Ao analisar o caso, a sentença destaca a distinção entre revisão geral anual (data-base) e reajustes específicos. Embora leis posteriores tenham consolidado percentuais e viabilizado pagamentos em 2022, o marco inicial fixado na legislação anterior permanece válido, de modo que o pagamento tardio não afasta o direito às diferenças retroativas.
A implementação tardia de reajustes salariais previstos em lei não afasta o direito do servidor ao recebimento das diferenças retroativas, ainda que o Estado venha a regularizar os pagamentos posteriormente.
Com base nesse entendimento, sentença do Juiz Ronne Frank Stone,da Vara da Fazenda Pública, reconheceu o direito de um servidor da saúde ao recebimento de valores atrasados e ao reenquadramento funcional na carreira.
Na ação, o servidor — ocupante do cargo de auxiliar de nutrição — alegou que os reajustes previstos na Lei Estadual nº 4.852/2019, de 6,5% para 2020 e 7,5% para 2021, não foram implementados nas datas legais. Sustentou ainda que preenchia os requisitos para progressão funcional, mas teve sua evolução na carreira obstada por omissão da Administração.

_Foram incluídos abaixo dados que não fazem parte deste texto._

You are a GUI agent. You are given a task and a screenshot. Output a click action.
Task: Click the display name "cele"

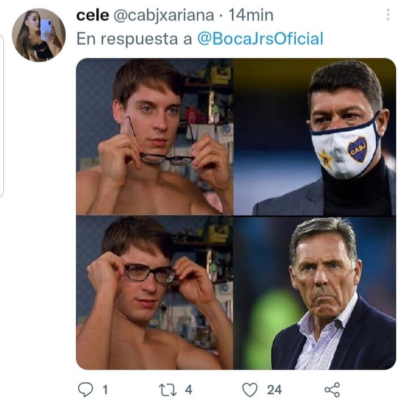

A decisão também afasta o argumento de limitações orçamentárias. O juiz observou que a jurisprudência do Superior Tribunal de Justiça é pacífica no sentido de que direitos subjetivos do servidor, quando previstos em lei, não se submetem às restrições da Lei de Responsabilidade Fiscal, não podendo ser adiados indefinidamente pela Administração.
No mesmo sentido, o juízo ressaltou que a progressão funcional não pode ser inviabilizada pela própria inércia estatal. No caso concreto, ficou demonstrado que o servidor cumpriu os requisitos legais para evolução na carreira, mas teve seu reenquadramento retardado pela ausência de comissão de avaliação de desempenho — providência que cabia ao próprio Estado. Para o magistrado, a Administração não pode se beneficiar da própria omissão para negar direitos.
Com isso, a sentença reconheceu o direito ao pagamento das diferenças salariais decorrentes dos reajustes não implementados nas datas corretas — maio de 2020 e maio de 2021 —, com reflexos em férias, 13º salário e demais verbas. Também foi determinado o reenquadramento do servidor para a Classe B, Referência 1, conforme previsto no plano de cargos da categoria.
Parte das parcelas foi considerada prescrita, limitando a condenação ao quinquênio anterior ao ajuizamento da ação. Já o pedido de indenização por danos morais foi rejeitado, sob o fundamento de que o atraso no pagamento, por si só, não configura lesão extrapatrimonial indenizável. O Estado recorreu.